Channelpedia

PubMed 25863270


Referenced in: none

Automatically associated channels: Slo1



Title: Fast and slow interactions of n-alkanols with human 5-HT3A receptors: Implications for anesthetic mechanisms.

Authors: A-M Decker, S Witten, M Barann, B W Urban

Journal, date & volume: Biochim. Biophys. Acta, 2015 Apr 8 , ,

PubMed link: http://www.ncbi.nlm.nih.gov/pubmed/25863270


Abstract
This is part of a continuing patch-clamp study exploring molecular actions of anesthetics and systematically varied related substances on 5-HT3A receptors as prototypes of ligand-gated ion channels. Specifically, n-alkanols, related to but simpler in structure than propofol, were studied to explore the complex actions of this leading intravenous anesthetic. Outside-out patches excised from HEK 293 cells heterologously expressing human 5-HT3A receptors were superfused with even-numbered n-alkanols (ethanol through n-tetradecanol) of different concentrations. Fast solution exchange for varying durations allowed separation of drug actions by their kinetics. Compared with propofol the electrophysiological responses to n-alkanols were not much simpler. n-Alkanols produced fast and slow inhibition or potentiation of current amplitudes, and acceleration of current rise and decay time constants, depending on exposure time, concentration, and chain-length of the drug. Inhibition dominated, characterized by fast and slow processes with time constants separated by two orders of magnitude which were similar for different n-alkanols and for propofol.

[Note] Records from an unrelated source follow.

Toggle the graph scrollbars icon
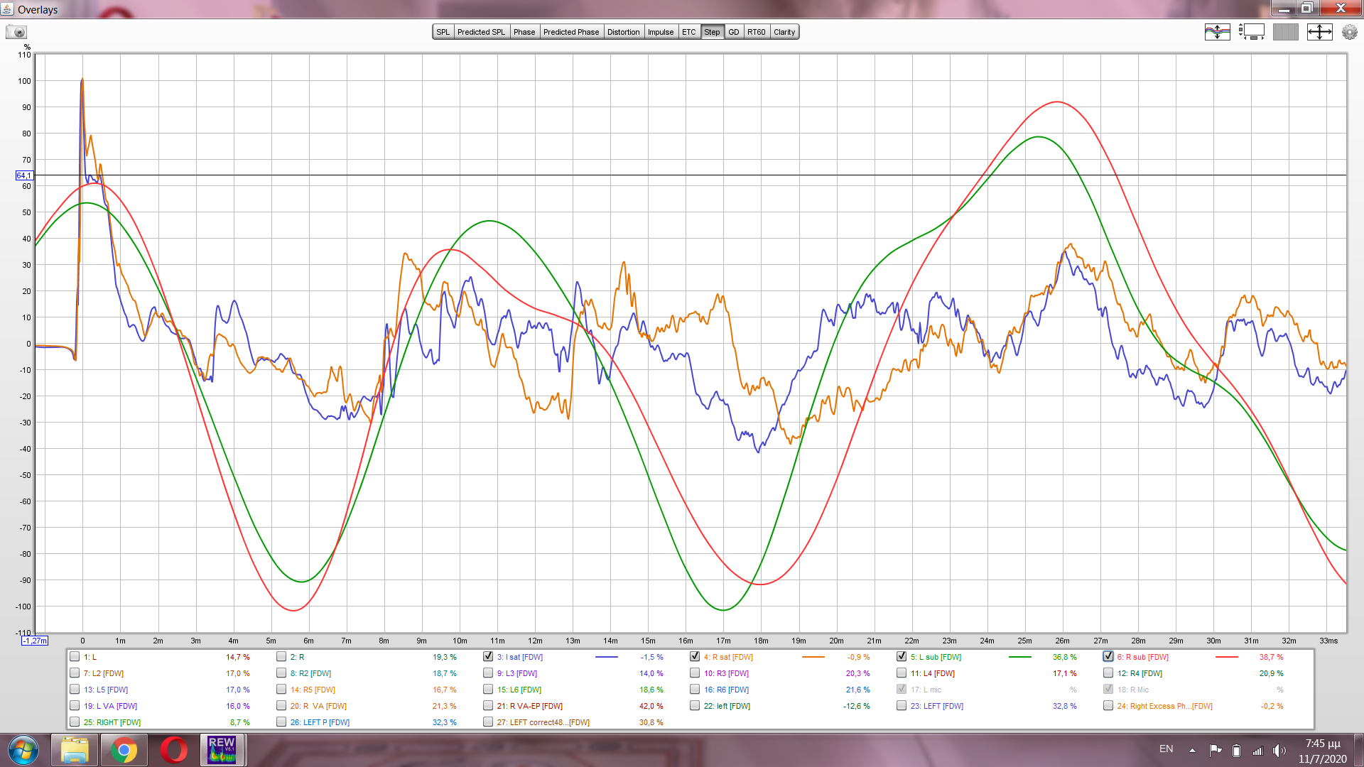coord(1251,32)
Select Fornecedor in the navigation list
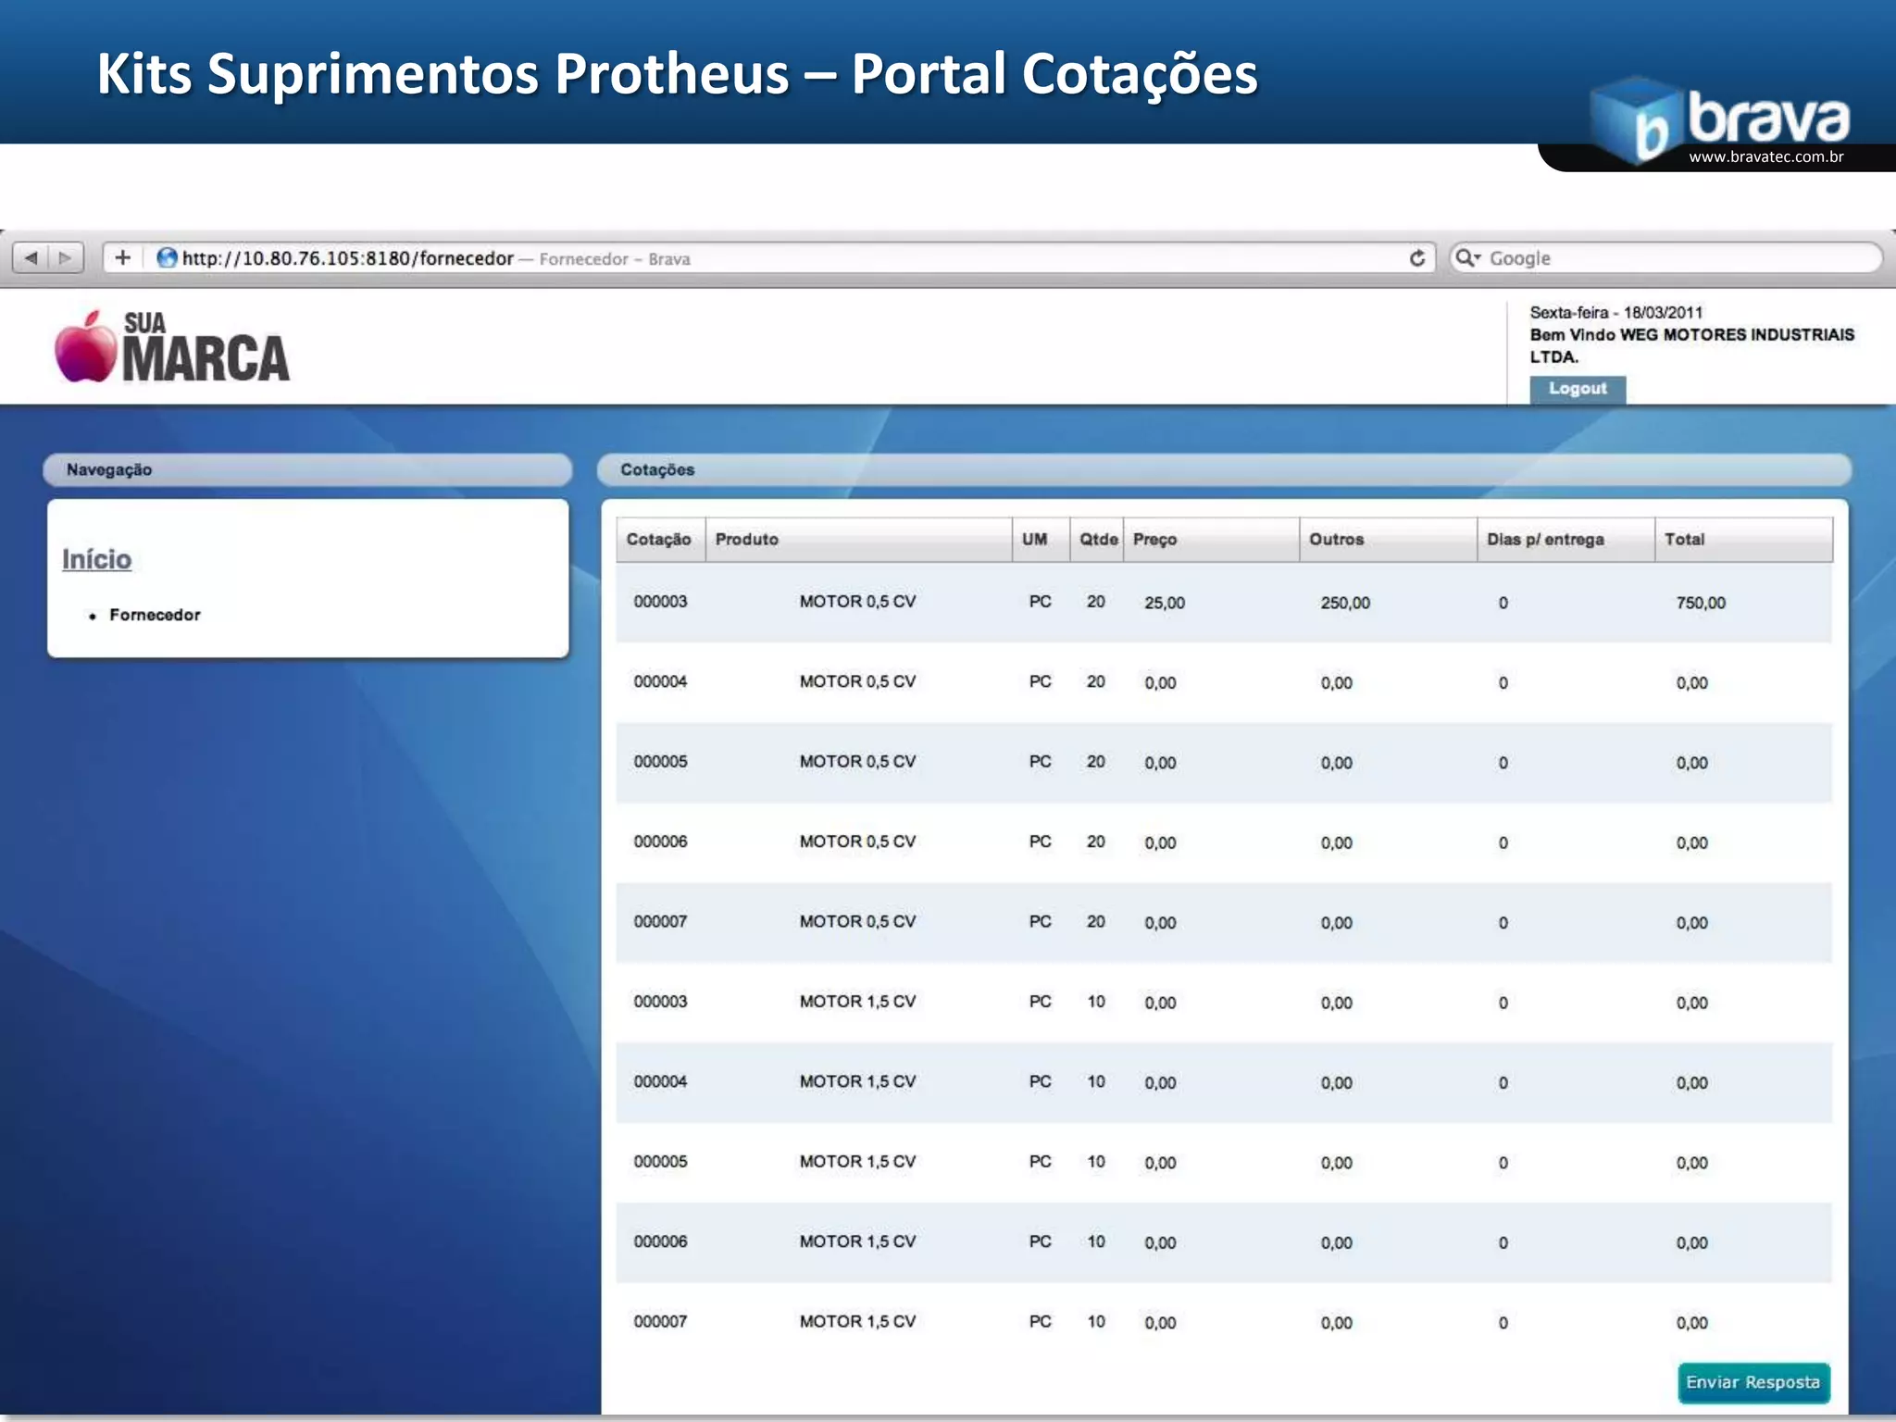This screenshot has height=1422, width=1896. (155, 615)
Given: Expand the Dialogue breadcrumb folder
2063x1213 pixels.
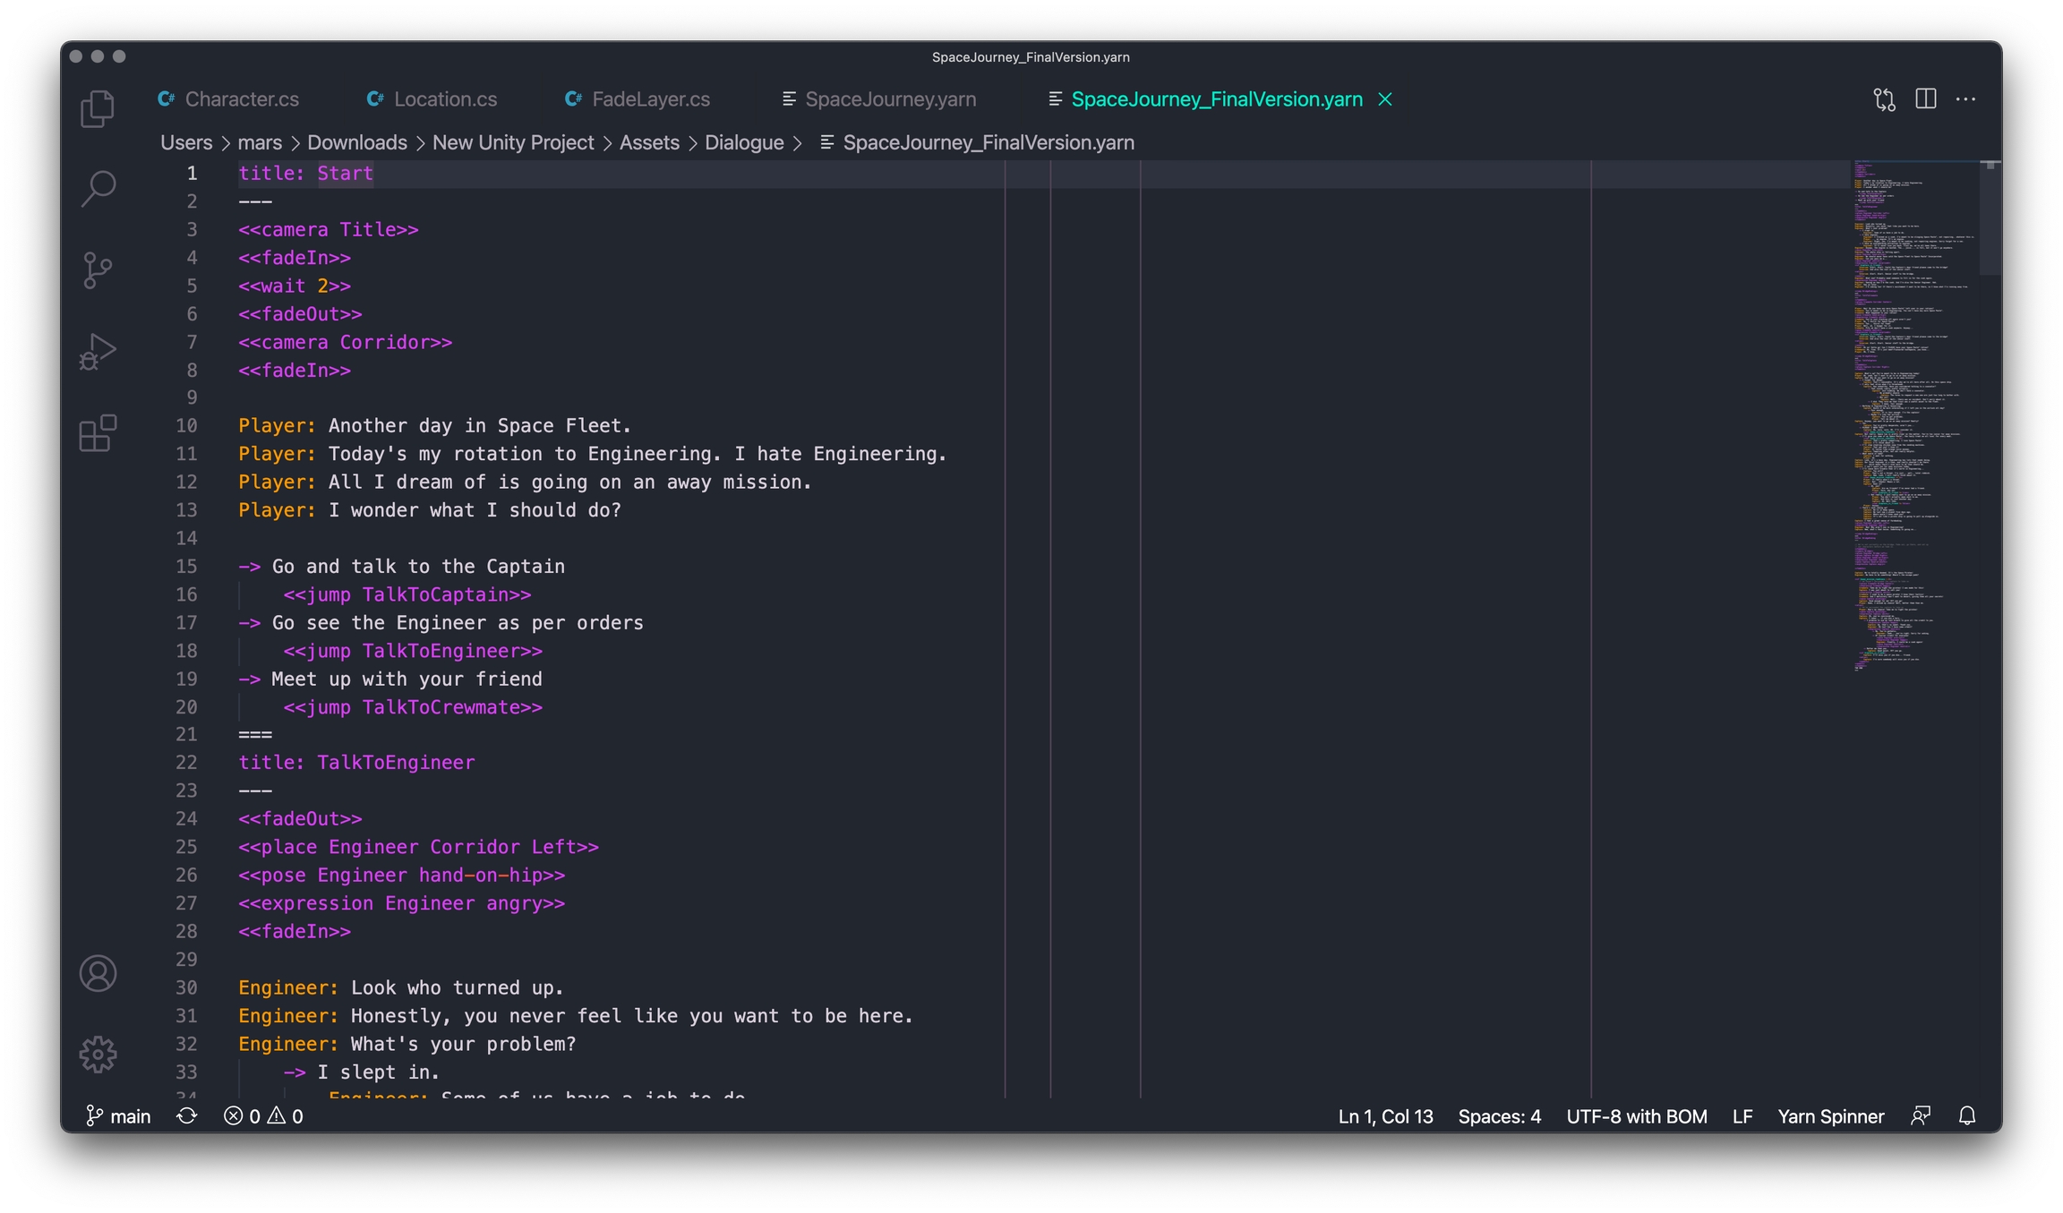Looking at the screenshot, I should point(743,142).
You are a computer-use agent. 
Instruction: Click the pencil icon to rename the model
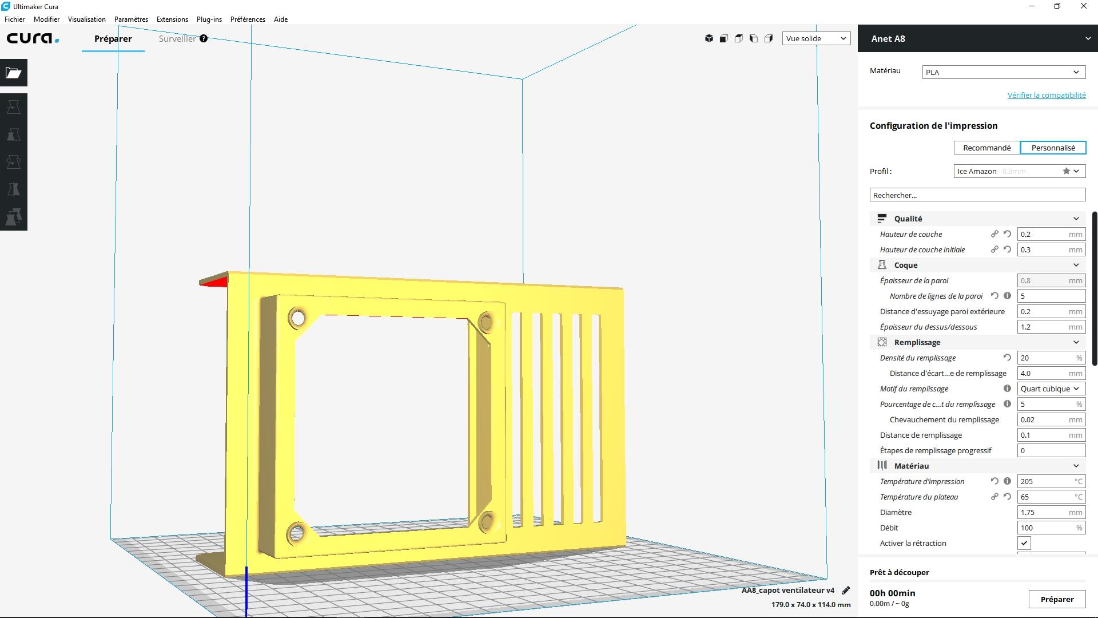846,590
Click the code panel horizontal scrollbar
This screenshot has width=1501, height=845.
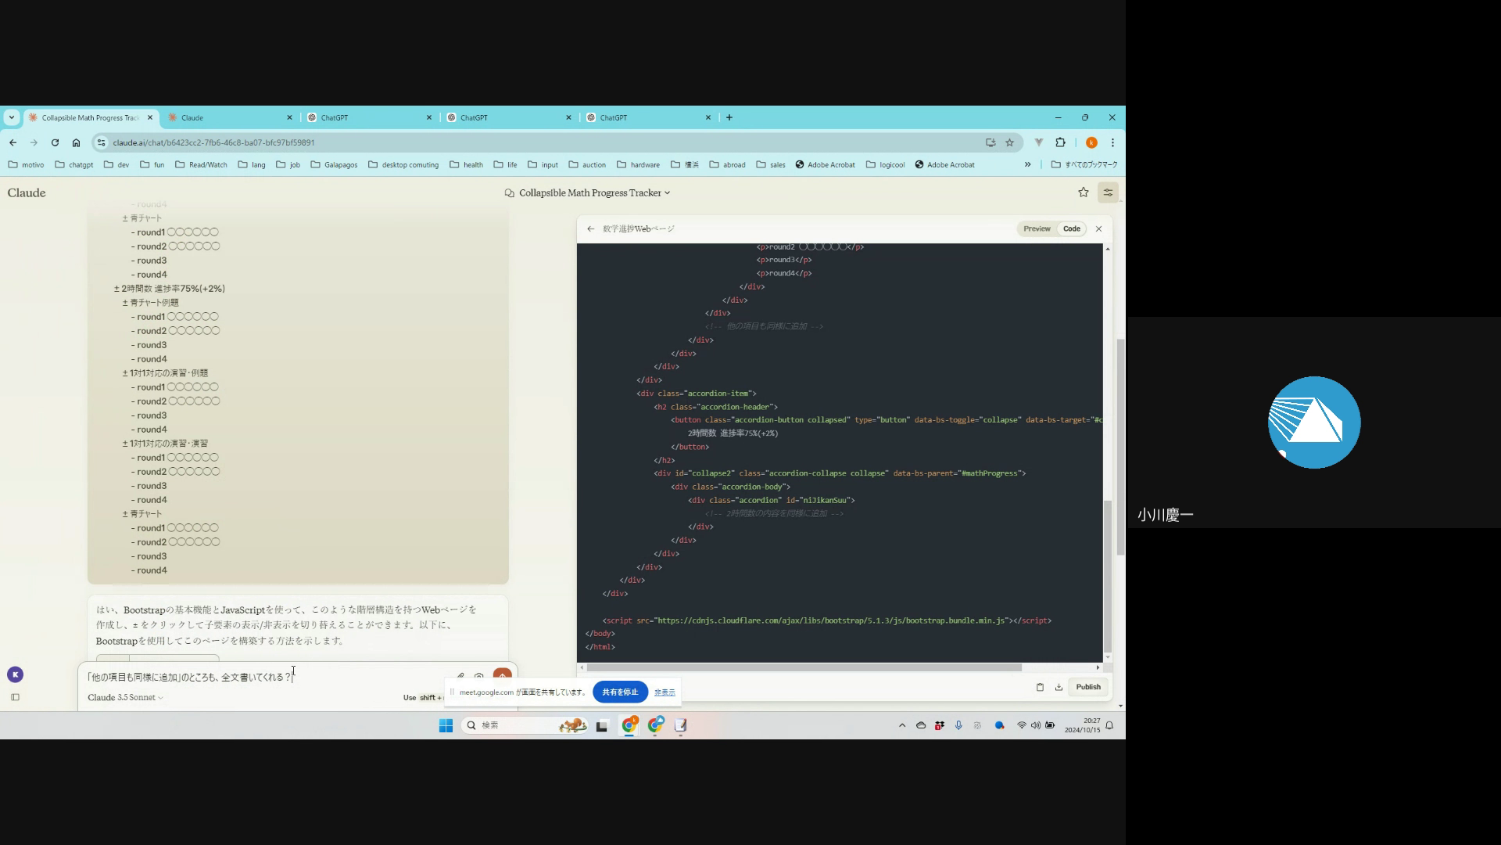(x=804, y=667)
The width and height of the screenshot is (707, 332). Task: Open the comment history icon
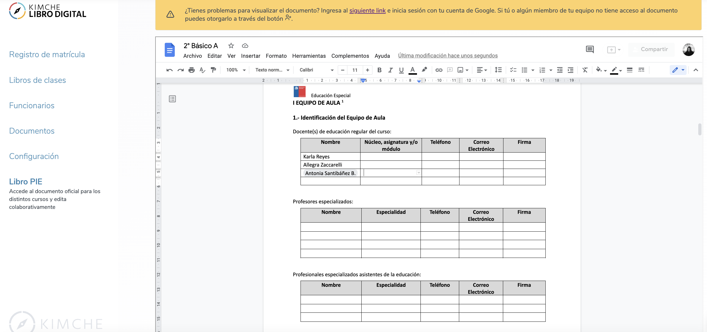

Absolute interaction energies for ethanol to n-dodecanol (relative to xenon) ranged from -10.8 to -37.3kJmol(-1). No two n-alkanols act completely alike. Potency increases with chain length (until cutoff) mainly because of methylene groups interacting with protein sites rather than because of their tendency to escape from the aqueous phase. Similar wash-in time constants for n-alkanols and propofol suggest similar mechanisms, dominated by the kinetics of conformational state changes rather than by binding reactions.